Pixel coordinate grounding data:
=== Begin Enclosure ===
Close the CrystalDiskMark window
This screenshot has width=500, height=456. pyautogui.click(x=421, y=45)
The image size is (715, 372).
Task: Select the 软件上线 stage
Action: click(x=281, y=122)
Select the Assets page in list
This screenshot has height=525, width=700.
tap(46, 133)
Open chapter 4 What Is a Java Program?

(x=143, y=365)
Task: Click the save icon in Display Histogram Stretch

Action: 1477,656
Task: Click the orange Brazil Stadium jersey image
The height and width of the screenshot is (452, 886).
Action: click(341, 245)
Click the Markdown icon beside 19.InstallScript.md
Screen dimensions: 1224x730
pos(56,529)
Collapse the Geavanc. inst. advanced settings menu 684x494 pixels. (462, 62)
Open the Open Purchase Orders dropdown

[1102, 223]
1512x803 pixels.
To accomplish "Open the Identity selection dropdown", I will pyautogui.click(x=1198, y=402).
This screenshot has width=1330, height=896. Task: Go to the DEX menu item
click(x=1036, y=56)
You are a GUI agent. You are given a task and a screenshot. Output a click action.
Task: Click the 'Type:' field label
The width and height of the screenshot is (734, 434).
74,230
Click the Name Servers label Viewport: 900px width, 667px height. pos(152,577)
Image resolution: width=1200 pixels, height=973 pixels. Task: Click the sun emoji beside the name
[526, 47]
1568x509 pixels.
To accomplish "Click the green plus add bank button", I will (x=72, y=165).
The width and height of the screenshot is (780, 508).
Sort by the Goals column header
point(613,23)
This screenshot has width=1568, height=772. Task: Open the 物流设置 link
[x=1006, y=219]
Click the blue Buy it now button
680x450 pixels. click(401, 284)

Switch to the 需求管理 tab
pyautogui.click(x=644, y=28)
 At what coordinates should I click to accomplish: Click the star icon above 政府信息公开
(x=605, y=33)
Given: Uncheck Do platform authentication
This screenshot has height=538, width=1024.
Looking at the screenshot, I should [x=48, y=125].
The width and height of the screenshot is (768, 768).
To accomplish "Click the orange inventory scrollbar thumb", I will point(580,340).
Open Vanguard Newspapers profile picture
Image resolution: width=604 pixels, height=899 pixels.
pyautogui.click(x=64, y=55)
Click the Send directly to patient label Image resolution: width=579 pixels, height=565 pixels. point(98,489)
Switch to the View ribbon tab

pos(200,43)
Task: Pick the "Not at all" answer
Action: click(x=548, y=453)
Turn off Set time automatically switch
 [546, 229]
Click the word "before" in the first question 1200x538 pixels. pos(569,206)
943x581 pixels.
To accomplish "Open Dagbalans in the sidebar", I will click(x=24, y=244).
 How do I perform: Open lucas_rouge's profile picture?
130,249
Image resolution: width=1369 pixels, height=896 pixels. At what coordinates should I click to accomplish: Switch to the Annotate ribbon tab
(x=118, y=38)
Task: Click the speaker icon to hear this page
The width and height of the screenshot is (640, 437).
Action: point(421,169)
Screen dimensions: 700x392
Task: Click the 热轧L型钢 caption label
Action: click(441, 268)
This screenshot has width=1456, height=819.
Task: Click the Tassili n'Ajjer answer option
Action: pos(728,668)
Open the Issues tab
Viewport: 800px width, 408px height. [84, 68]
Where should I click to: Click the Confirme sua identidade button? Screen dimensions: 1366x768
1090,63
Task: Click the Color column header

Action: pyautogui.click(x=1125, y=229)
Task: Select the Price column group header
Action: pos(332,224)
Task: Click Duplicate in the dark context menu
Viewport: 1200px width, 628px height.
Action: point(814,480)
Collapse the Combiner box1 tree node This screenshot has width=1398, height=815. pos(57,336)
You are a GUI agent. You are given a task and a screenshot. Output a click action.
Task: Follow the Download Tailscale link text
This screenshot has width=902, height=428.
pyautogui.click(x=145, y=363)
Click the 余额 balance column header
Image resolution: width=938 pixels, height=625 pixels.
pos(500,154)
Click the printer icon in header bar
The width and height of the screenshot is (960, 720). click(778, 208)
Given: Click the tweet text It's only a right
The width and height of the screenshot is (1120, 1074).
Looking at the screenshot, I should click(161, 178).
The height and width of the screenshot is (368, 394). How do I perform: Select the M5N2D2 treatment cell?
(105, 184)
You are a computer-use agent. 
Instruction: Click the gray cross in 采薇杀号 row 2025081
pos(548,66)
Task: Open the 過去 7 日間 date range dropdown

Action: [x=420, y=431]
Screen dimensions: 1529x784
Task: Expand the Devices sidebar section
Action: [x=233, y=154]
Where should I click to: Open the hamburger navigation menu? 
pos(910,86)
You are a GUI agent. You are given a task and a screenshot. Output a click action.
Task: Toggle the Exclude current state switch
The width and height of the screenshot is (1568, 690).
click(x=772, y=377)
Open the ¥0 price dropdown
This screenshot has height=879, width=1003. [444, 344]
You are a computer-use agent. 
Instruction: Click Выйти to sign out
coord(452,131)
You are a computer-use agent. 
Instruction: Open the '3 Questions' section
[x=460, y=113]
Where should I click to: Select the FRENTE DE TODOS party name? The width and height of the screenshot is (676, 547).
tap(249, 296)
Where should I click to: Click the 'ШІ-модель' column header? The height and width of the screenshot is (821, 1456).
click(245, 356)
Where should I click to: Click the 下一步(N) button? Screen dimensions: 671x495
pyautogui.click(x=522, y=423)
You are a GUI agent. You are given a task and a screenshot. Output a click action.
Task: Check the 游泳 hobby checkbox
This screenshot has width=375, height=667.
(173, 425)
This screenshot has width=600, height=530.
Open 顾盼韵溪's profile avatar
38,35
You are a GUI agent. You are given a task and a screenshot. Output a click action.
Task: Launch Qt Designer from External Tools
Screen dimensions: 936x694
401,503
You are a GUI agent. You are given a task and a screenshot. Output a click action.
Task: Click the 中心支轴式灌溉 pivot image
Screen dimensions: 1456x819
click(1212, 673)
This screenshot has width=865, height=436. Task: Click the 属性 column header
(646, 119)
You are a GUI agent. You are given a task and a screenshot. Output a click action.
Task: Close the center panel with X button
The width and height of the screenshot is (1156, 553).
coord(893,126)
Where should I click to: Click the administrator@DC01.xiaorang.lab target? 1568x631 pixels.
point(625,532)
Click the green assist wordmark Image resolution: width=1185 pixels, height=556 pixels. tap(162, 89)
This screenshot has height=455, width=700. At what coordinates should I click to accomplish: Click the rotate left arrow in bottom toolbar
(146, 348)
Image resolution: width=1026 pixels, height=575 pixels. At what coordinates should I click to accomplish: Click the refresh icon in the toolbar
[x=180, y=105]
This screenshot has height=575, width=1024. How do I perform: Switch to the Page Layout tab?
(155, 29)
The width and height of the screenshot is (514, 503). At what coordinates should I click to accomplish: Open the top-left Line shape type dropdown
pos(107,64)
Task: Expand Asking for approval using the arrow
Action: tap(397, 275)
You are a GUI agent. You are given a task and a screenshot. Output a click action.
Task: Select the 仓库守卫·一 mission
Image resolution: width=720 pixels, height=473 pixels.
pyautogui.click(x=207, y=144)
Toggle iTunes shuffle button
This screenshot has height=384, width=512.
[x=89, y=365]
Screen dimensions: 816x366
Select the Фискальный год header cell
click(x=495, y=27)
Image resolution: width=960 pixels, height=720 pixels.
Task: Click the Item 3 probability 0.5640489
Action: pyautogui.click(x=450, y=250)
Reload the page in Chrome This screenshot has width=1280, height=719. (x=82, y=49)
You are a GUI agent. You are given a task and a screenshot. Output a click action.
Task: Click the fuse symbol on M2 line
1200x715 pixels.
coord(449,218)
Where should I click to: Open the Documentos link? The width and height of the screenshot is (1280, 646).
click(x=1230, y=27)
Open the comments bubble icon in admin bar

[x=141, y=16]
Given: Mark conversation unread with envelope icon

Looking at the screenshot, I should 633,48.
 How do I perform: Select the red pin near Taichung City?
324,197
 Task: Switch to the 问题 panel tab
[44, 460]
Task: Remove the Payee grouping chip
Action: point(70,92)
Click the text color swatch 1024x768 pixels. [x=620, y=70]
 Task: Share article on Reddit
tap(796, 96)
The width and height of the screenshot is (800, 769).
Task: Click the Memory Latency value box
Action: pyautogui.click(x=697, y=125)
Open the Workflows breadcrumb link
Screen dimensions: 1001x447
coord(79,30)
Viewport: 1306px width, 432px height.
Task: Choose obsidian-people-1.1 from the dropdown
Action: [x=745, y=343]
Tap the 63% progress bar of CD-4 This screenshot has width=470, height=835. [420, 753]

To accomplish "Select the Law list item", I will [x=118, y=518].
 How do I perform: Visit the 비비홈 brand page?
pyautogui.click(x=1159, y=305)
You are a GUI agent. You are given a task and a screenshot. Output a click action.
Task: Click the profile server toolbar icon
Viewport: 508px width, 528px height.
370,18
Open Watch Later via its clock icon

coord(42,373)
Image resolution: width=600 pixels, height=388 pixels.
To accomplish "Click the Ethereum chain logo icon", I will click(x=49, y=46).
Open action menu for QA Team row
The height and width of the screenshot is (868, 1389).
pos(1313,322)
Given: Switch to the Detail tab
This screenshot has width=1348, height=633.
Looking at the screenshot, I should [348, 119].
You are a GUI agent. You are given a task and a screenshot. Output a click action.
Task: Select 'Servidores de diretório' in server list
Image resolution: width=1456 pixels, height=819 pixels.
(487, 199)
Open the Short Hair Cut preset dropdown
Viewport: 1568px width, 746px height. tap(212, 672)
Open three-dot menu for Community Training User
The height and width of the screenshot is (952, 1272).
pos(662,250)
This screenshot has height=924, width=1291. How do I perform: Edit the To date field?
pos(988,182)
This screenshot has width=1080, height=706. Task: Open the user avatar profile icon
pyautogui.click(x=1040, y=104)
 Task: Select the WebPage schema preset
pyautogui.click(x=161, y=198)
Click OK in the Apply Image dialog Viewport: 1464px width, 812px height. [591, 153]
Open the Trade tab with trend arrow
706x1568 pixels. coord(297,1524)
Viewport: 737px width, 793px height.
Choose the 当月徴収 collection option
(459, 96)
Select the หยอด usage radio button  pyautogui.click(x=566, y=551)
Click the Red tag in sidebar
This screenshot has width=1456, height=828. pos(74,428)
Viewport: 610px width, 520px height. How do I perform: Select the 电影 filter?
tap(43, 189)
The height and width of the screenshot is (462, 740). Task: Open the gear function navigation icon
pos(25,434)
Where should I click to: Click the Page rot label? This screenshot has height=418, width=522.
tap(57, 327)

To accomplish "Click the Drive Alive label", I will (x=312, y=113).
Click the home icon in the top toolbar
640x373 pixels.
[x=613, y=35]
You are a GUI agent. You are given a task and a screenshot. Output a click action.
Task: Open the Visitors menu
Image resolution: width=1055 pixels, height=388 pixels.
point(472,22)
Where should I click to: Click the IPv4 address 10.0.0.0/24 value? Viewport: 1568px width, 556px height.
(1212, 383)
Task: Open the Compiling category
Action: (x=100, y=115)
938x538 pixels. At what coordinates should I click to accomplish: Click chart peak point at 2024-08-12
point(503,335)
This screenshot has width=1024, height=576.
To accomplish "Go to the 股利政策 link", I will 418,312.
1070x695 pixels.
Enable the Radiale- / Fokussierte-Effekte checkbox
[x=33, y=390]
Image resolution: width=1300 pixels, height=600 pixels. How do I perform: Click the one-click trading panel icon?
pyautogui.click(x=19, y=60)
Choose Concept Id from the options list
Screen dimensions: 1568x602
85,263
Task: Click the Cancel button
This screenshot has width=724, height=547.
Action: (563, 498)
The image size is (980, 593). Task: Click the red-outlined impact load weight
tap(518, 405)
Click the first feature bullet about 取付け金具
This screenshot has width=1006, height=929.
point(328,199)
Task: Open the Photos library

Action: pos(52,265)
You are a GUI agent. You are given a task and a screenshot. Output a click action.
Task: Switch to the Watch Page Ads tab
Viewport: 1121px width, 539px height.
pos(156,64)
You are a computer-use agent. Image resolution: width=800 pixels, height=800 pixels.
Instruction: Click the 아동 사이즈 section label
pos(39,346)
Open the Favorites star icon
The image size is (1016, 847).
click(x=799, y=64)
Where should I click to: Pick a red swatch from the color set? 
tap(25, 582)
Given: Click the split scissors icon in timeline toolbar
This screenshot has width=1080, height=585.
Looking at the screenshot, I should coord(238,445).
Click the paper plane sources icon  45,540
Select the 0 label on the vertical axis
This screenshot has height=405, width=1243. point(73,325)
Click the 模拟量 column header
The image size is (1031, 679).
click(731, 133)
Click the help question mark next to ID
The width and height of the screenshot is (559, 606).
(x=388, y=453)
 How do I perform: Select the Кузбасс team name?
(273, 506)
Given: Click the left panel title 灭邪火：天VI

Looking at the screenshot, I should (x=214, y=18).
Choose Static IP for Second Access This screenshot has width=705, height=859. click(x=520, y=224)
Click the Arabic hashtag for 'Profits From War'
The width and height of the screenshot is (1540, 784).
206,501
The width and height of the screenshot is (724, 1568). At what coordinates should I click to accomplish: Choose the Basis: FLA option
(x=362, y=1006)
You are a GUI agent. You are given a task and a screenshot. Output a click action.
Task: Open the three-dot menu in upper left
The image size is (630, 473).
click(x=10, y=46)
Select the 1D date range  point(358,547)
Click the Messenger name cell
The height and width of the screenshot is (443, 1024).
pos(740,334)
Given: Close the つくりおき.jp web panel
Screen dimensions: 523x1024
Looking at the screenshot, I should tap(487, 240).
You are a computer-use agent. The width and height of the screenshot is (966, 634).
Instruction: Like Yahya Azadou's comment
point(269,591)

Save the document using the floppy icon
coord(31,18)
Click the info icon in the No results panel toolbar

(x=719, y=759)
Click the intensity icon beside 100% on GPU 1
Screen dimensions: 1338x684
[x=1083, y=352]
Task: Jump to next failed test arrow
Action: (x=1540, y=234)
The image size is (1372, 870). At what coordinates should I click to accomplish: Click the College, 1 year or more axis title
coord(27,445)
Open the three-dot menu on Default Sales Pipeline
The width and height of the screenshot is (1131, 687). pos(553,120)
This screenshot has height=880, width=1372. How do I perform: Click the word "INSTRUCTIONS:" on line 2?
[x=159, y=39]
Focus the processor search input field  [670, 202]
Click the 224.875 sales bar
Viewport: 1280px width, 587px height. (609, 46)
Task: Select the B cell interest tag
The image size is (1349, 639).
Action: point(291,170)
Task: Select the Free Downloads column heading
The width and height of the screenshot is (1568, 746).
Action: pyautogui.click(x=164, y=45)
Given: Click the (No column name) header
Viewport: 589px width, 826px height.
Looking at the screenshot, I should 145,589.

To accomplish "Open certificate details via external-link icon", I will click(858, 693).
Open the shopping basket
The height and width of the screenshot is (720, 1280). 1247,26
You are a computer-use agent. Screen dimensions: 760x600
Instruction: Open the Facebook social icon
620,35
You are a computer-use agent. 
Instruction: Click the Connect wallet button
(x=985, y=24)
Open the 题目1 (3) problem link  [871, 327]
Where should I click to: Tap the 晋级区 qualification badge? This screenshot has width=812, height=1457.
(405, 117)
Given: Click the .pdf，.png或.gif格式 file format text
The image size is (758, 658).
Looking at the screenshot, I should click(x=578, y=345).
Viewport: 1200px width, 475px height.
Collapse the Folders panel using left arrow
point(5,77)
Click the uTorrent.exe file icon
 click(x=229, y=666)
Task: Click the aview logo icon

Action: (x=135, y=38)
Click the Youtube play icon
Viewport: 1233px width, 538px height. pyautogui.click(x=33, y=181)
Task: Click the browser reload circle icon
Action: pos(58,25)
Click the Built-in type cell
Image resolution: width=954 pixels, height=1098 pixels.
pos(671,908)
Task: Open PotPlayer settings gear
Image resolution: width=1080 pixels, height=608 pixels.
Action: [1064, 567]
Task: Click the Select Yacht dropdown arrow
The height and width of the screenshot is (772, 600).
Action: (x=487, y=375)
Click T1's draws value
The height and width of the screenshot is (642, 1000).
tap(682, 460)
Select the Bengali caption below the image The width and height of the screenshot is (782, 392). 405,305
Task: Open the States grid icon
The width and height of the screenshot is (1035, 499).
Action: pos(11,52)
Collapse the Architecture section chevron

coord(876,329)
=== End Enclosure ===
EXERCISE DESCRIPTION: Set down precisely the lines above between the line holding "Open Watch Later via its clock icon" and the line holding "Image resolution: width=600", inclusive, and nothing beyond them.

EXERCISE OUTPUT:
Open Watch Later via its clock icon

coord(42,373)
Image resolution: width=600 pixels, height=388 pixels.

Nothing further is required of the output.